I'm curious to get your opinion from a legal POV.
I often think that one of the issues is that (on purpose or not) these crimes are either charged incorrectly and/or the wrong people are charged with the crime. I think the main reason for the exoneration was that they showed the gun Rice had and a real gun side by side and I can see where it would legitimately be tough to tell them apart*.
It's not clear to me why the dispatcher wasn't charged. S/He left out a crucial piece of information that, was it not omitted, might have resulted in a very different outcome.
Do you think the dispatcher should have been held culpable? https://goo.gl/photos/YFH6JicGaYRGvGiY9
* I *not* saying that there isn't a systematic issue. I have a teen age nephew and it's scary to me that if here's in the wrong place, facing the wrong person he could be injured or killed because ssomeone felt "their lives were in danger". I'm talking specifcally bout the Tamir Rice
The biggest problem is that the prosecutor went into the grand jury determined NOT to get an indictment. His presentation was sloppy and omitted a number of issues.

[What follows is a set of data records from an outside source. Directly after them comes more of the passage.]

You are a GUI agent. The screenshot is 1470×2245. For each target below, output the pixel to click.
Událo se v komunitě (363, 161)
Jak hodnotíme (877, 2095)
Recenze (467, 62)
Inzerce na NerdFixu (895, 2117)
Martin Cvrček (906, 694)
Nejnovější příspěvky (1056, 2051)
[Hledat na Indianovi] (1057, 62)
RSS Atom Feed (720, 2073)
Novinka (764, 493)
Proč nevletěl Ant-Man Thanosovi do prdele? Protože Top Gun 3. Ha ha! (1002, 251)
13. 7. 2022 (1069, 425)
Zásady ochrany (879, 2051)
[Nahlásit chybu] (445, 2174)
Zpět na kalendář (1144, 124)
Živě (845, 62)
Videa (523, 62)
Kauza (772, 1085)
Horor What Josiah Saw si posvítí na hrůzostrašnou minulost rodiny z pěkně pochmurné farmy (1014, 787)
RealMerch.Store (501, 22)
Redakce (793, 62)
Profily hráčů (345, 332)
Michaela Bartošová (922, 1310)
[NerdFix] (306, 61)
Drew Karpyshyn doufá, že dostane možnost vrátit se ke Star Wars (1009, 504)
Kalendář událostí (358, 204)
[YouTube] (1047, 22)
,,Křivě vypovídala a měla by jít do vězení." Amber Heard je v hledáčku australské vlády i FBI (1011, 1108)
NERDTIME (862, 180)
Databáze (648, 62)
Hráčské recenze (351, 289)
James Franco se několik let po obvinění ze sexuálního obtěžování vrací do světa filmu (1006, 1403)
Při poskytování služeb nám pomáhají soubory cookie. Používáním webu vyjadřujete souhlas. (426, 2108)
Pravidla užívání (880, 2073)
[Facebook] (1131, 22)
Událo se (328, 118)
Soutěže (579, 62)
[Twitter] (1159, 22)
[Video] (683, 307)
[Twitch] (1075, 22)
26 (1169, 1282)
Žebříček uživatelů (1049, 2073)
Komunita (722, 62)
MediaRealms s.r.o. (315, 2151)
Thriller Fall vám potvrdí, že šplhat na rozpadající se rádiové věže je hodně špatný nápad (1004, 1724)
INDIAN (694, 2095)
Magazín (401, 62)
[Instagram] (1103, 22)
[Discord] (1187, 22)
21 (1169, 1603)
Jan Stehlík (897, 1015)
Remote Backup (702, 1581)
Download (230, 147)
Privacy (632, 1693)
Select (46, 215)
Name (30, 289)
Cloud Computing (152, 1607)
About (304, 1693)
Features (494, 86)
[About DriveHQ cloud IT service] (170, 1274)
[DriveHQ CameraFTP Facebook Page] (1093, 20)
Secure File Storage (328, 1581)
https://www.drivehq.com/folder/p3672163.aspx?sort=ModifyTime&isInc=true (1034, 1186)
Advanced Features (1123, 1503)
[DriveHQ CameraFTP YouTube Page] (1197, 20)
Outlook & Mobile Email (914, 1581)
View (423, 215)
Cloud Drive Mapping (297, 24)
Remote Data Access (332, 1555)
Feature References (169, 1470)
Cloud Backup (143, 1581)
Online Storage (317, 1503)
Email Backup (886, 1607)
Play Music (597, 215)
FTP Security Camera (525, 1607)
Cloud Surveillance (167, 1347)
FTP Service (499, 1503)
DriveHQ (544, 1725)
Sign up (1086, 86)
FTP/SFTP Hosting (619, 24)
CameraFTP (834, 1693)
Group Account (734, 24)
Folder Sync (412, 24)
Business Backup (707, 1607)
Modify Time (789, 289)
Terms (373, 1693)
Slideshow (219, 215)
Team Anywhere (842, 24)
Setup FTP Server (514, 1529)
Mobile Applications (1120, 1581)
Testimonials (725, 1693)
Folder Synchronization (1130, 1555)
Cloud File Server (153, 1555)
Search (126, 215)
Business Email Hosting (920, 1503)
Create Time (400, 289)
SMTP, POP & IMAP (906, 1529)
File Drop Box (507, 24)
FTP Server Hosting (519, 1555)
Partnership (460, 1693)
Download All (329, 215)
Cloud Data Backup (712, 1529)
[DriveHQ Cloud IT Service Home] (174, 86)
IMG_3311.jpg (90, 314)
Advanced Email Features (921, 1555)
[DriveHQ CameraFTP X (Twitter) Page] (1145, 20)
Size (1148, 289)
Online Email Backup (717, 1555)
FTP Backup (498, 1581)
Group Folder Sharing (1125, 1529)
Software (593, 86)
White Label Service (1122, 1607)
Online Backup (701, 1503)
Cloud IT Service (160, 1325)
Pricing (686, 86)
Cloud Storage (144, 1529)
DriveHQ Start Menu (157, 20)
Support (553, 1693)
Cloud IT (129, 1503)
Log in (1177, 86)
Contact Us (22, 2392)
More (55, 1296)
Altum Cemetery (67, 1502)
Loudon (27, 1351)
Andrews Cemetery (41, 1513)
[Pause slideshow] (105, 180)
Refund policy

The officers put themselves into perceived imminent danger. This is an issue that needs to be addressed. The dispatcher's omission made things worse, but I don't think it's an error that is prosecutable.
Ah, but, as you know, the Grand Jury system is not designed to get to the truth, but merely to confirm that the prosecutor has adequate evidence to hold someone over for trial. Which presupposes that the prosecutor is trying to get that confirmation.
The system should have an independent prosecutor for police defendants, given the regular interaction between the ordinary prosecutor and the police.